───── Data section ─────
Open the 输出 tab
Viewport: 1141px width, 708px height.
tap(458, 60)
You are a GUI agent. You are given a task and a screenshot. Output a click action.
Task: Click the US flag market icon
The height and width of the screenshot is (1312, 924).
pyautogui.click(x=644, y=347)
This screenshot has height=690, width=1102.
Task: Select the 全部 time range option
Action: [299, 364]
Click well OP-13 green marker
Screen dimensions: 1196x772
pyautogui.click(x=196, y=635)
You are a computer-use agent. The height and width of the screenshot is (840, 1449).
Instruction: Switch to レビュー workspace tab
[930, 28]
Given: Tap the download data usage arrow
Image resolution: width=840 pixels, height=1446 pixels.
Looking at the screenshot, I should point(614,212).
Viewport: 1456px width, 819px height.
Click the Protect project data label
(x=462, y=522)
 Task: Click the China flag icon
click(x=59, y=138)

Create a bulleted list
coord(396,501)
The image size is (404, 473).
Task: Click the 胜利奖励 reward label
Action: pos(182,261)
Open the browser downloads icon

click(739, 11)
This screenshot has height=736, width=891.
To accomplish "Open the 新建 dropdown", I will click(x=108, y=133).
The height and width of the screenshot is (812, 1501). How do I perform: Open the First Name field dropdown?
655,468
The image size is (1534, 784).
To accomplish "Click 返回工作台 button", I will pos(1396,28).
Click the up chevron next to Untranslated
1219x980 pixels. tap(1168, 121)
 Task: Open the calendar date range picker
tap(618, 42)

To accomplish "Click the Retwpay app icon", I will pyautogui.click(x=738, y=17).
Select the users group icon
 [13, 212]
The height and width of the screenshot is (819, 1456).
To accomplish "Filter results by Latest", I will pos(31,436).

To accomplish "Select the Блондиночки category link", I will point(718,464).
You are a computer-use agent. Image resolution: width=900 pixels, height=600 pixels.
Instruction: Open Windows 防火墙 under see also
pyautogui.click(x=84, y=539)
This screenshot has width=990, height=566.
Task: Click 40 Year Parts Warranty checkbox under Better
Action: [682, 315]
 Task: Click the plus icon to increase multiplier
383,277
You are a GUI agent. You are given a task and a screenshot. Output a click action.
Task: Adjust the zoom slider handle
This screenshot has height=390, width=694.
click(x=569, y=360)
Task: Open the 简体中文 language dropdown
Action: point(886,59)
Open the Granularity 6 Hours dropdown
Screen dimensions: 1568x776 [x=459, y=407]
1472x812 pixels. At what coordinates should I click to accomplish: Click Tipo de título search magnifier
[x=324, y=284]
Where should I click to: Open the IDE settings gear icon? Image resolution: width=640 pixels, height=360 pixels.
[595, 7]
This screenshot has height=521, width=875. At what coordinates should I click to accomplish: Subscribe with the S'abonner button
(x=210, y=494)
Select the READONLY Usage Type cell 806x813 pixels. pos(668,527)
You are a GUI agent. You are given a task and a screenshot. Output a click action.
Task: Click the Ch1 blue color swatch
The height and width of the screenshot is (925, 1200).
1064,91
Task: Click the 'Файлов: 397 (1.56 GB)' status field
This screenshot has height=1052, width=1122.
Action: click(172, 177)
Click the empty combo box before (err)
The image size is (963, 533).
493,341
─────
_Exercise goal_: Copy every one of the records above, reproducing each line without any change.

_Solution_:
Open the 输出 tab
Viewport: 1141px width, 708px height.
tap(458, 60)
You are a GUI agent. You are given a task and a screenshot. Output a click action.
Task: Click the US flag market icon
The height and width of the screenshot is (1312, 924).
pyautogui.click(x=644, y=347)
This screenshot has height=690, width=1102.
Task: Select the 全部 time range option
Action: [299, 364]
Click well OP-13 green marker
Screen dimensions: 1196x772
pyautogui.click(x=196, y=635)
You are a computer-use agent. The height and width of the screenshot is (840, 1449).
Instruction: Switch to レビュー workspace tab
[930, 28]
Given: Tap the download data usage arrow
Image resolution: width=840 pixels, height=1446 pixels.
Looking at the screenshot, I should point(614,212).
Viewport: 1456px width, 819px height.
Click the Protect project data label
(x=462, y=522)
 Task: Click the China flag icon
click(x=59, y=138)

Create a bulleted list
coord(396,501)
The image size is (404, 473).
Task: Click the 胜利奖励 reward label
Action: pos(182,261)
Open the browser downloads icon

click(739, 11)
This screenshot has height=736, width=891.
To accomplish "Open the 新建 dropdown", I will click(x=108, y=133).
The height and width of the screenshot is (812, 1501). How do I perform: Open the First Name field dropdown?
655,468
The image size is (1534, 784).
To accomplish "Click 返回工作台 button", I will pos(1396,28).
Click the up chevron next to Untranslated
1219x980 pixels. tap(1168, 121)
 Task: Open the calendar date range picker
tap(618, 42)

To accomplish "Click the Retwpay app icon", I will pyautogui.click(x=738, y=17).
Select the users group icon
 [13, 212]
The height and width of the screenshot is (819, 1456).
To accomplish "Filter results by Latest", I will pos(31,436).

To accomplish "Select the Блондиночки category link", I will point(718,464).
You are a computer-use agent. Image resolution: width=900 pixels, height=600 pixels.
Instruction: Open Windows 防火墙 under see also
pyautogui.click(x=84, y=539)
This screenshot has width=990, height=566.
Task: Click 40 Year Parts Warranty checkbox under Better
Action: [682, 315]
 Task: Click the plus icon to increase multiplier
383,277
You are a GUI agent. You are given a task and a screenshot. Output a click action.
Task: Adjust the zoom slider handle
This screenshot has height=390, width=694.
click(x=569, y=360)
Task: Open the 简体中文 language dropdown
Action: point(886,59)
Open the Granularity 6 Hours dropdown
Screen dimensions: 1568x776 [x=459, y=407]
1472x812 pixels. At what coordinates should I click to accomplish: Click Tipo de título search magnifier
[x=324, y=284]
Where should I click to: Open the IDE settings gear icon? Image resolution: width=640 pixels, height=360 pixels.
[595, 7]
This screenshot has height=521, width=875. At what coordinates should I click to accomplish: Subscribe with the S'abonner button
(x=210, y=494)
Select the READONLY Usage Type cell 806x813 pixels. pos(668,527)
You are a GUI agent. You are given a task and a screenshot. Output a click action.
Task: Click the Ch1 blue color swatch
The height and width of the screenshot is (925, 1200).
1064,91
Task: Click the 'Файлов: 397 (1.56 GB)' status field
This screenshot has height=1052, width=1122.
Action: click(172, 177)
Click the empty combo box before (err)
The image size is (963, 533).
493,341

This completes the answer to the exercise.